* _Consignes et exercices_:
A. Dans l'extrait source, quelle disposition du code civil impose, à peine de nullité, de signifier un jugement à la fois au curatélaire et au curateur ?
B. Indiquez si chacune des affirmations suivantes concorde avec l'extrait source, en répondant par oui ou par non et en citant les mots exacts qui tranchent.
(i) La saisie-attribution a été réalisée sur le fondement d'un jugement signifié uniquement au gérant.
(ii) La Cour de cassation retient l'argument avancé par la société.
(iii) D'après la Cour de cassation, le curateur du gérant a le pouvoir d'assister la société.

* _Extrait source_:
______________________________
Civ. 2e, 7 avr. 2016, F-P+B, n° 15-12.739
La gérance d’une société civile immobilière (SCI) est assurée par un majeur en curatelle et sur le fondement d’un jugement signifié au seul gérant, une saisie-attribution est réalisée. La société entend contester la saisie-attribution et invoque pour ce faire des dispositions du droit de la curatelle. Plus précisément, le troisième alinéa de l’article 467 du code civil dispose qu’à peine de nullité, la signification d’un jugement doit être réalisée à la fois au curatélaire et au curateur. Or, aucune signification n’ayant été faite au curateur, le délai de recours d’un mois à compter de la dénonciation de la saisie-attribution n’aurait pu valablement courir.
La Cour de cassation écarte cependant l’argument en procédant à une substitution de motifs. Elle observe que le curateur du gérant n’a pas le pouvoir d’assister la société. La signification de la dénonciation de la saisie-attribution n’avait, dès lors, pas à être réalisée par le curateur du gérant.
______________________________
* _Données sources_:
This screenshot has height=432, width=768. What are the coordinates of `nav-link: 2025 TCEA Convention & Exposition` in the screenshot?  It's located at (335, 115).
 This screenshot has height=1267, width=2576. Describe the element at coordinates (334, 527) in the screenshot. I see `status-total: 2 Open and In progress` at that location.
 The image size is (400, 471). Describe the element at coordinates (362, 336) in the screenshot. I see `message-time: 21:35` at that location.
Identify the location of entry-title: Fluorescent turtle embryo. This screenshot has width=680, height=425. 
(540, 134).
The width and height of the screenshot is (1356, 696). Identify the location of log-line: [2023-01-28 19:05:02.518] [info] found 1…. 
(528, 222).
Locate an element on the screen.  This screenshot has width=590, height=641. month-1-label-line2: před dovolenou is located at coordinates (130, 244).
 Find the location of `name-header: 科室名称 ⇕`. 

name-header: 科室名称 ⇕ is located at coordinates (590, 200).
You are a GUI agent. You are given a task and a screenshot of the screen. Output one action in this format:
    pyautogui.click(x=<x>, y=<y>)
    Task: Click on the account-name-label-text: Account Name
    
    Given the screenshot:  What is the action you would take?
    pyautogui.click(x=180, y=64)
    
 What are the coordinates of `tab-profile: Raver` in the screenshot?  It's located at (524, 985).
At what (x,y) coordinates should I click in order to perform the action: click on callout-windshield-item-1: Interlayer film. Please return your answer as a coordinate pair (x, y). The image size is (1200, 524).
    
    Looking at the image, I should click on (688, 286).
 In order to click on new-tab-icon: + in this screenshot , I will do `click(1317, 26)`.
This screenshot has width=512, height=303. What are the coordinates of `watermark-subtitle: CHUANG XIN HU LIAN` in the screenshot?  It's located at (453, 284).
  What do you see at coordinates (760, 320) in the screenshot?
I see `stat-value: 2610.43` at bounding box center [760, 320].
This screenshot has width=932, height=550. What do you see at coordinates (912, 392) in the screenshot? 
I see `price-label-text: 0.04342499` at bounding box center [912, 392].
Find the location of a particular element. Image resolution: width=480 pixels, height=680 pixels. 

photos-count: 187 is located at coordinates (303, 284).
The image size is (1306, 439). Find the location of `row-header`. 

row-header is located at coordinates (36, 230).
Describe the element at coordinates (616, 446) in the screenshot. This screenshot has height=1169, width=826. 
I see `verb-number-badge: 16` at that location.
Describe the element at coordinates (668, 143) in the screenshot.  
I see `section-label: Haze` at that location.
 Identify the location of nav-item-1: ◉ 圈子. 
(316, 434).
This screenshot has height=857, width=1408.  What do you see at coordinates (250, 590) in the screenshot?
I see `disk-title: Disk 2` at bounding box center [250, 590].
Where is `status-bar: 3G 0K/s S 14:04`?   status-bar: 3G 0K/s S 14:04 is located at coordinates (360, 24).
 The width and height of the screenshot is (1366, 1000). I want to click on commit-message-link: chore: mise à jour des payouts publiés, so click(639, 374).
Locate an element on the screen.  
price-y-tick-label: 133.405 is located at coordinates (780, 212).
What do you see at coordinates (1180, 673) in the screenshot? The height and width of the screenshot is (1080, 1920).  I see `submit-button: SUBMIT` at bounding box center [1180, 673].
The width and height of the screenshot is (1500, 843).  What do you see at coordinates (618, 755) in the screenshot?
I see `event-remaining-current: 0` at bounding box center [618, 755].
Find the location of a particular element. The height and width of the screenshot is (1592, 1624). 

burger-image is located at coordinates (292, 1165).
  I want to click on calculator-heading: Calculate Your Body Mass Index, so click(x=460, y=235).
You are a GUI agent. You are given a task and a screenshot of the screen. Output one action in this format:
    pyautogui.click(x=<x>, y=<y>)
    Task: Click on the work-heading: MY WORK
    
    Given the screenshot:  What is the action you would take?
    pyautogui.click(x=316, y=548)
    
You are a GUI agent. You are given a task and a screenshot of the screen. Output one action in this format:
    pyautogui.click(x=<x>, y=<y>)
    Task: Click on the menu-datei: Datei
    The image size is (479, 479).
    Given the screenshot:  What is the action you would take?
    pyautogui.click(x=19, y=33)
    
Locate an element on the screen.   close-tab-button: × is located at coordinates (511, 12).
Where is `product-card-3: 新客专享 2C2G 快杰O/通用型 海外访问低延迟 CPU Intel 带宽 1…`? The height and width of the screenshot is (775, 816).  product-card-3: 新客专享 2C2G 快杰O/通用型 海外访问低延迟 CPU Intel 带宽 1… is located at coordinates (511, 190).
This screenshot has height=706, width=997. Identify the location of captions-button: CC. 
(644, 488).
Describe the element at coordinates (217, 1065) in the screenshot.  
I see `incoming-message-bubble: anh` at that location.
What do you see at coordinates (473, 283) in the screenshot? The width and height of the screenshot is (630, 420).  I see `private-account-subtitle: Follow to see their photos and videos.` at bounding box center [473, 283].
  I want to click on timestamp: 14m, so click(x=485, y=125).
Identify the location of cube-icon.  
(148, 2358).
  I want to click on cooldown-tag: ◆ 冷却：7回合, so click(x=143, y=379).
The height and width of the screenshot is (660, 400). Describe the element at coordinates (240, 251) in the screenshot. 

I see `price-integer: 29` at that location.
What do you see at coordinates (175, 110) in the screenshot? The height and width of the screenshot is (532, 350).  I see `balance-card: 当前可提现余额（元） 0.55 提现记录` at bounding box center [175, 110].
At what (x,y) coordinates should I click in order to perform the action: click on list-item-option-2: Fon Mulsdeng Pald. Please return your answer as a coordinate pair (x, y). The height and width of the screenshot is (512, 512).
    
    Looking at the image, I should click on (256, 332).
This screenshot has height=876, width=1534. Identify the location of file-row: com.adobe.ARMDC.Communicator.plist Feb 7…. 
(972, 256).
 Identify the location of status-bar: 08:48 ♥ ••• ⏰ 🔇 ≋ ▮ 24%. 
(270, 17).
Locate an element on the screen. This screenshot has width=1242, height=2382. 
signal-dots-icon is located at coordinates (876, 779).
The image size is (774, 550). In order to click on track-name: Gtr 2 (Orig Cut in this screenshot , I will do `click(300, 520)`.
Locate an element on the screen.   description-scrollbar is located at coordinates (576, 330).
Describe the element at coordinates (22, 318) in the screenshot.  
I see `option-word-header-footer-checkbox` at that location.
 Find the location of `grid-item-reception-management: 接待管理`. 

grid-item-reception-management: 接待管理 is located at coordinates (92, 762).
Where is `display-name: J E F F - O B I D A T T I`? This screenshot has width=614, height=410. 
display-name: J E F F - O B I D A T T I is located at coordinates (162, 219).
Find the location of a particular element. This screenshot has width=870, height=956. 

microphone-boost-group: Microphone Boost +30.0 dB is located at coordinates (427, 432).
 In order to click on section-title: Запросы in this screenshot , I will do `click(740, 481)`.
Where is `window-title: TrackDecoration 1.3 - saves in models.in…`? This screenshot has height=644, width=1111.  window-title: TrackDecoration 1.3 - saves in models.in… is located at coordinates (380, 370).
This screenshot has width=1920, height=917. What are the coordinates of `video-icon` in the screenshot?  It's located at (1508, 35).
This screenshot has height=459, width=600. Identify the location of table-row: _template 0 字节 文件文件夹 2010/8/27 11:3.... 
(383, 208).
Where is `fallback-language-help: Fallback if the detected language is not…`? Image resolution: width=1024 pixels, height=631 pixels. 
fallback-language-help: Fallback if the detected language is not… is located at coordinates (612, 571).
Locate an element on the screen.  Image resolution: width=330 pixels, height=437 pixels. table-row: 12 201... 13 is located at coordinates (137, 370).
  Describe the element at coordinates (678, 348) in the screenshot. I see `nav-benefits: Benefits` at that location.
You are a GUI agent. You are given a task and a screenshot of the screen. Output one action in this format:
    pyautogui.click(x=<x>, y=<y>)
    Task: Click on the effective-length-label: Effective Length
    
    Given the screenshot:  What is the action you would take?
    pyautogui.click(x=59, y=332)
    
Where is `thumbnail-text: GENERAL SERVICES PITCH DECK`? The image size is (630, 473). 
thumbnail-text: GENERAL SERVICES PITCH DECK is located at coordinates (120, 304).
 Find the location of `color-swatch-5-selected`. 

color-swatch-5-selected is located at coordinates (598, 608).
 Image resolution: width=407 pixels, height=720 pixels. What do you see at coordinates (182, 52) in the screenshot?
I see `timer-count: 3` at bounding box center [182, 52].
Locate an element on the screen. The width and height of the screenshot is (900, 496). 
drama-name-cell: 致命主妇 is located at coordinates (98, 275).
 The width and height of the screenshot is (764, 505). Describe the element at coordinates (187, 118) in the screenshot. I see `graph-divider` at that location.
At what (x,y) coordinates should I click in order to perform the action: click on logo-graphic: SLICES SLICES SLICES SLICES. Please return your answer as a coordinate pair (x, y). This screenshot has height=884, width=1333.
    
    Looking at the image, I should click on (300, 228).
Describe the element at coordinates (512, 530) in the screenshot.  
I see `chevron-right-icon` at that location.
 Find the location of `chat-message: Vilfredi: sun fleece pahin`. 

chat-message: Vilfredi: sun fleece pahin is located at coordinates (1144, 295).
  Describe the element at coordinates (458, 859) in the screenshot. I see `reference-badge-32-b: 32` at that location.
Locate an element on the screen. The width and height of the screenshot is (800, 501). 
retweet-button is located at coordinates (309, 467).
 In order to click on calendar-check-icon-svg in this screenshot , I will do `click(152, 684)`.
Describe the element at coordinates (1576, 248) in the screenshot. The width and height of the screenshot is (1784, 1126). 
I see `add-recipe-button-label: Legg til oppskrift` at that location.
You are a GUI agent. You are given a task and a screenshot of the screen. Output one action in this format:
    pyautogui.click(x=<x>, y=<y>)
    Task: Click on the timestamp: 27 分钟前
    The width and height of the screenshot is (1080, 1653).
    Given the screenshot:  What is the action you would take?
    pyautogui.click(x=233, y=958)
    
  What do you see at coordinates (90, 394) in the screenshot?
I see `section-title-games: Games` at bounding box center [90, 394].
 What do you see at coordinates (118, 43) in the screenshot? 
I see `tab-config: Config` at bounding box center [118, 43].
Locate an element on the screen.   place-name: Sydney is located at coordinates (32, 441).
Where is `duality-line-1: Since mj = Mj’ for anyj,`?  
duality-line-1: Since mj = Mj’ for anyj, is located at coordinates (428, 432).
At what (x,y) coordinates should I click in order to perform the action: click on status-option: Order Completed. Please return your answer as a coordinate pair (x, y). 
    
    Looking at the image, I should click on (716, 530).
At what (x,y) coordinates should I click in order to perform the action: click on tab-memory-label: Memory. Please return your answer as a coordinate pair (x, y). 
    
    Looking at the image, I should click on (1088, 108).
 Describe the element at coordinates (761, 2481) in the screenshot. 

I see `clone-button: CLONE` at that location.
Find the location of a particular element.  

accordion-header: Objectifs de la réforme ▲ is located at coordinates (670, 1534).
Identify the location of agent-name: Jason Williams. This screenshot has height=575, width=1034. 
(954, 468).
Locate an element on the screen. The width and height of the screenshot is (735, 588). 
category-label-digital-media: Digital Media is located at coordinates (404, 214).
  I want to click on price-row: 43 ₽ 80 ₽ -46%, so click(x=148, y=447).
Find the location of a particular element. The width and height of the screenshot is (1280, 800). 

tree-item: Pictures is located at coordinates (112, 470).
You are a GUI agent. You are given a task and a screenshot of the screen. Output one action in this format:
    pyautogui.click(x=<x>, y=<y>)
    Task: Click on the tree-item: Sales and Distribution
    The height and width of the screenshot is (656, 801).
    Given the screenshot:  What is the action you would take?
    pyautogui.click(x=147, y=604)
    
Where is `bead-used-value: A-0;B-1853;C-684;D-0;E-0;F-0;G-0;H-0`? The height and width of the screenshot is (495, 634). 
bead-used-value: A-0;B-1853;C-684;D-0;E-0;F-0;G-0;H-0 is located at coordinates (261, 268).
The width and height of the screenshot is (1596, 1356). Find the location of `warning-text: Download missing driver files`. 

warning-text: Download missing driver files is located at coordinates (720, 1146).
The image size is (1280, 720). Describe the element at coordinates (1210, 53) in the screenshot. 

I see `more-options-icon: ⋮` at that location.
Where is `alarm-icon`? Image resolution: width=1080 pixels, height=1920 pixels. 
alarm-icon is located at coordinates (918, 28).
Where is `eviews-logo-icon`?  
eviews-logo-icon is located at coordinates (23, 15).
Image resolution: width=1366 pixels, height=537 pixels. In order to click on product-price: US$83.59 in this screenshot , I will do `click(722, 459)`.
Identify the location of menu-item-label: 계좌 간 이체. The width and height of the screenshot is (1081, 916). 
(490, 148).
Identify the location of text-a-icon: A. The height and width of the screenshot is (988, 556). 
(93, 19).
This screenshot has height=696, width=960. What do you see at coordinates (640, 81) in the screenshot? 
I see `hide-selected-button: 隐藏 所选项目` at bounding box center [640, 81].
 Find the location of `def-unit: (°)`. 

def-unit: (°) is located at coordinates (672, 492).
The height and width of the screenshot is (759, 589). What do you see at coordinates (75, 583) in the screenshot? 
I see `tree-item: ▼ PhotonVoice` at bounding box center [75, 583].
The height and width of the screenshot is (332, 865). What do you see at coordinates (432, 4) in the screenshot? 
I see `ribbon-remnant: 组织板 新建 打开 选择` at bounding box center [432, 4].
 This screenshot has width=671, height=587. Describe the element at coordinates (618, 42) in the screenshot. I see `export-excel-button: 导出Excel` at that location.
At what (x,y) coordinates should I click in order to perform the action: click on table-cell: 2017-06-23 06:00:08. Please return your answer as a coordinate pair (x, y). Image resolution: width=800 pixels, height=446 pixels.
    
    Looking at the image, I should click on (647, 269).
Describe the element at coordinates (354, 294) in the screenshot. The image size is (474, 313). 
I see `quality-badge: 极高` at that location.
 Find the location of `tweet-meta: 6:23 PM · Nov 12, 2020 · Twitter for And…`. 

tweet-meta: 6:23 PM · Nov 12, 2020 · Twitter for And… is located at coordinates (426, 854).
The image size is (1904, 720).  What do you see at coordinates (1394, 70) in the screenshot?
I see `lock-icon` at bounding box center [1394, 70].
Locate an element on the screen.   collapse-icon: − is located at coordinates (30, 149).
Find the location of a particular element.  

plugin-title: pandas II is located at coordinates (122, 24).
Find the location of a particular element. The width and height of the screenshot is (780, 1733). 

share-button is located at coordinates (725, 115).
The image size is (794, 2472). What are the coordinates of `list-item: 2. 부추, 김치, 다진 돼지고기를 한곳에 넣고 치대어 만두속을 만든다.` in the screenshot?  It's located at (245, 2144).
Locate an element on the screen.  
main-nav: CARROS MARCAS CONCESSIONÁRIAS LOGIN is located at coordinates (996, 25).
______________________________
* _Réponses aux consignes_:
A. Il s'agit du troisième alinéa de l'article 467 du code civil.

B.
(i) Oui : « sur le fondement d’un jugement signifié au seul gérant, une saisie-attribution est réalisée ».
(ii) Non : « La Cour de cassation écarte cependant l’argument ».
(iii) Non : « le curateur du gérant n’a pas le pouvoir d’assister la société ».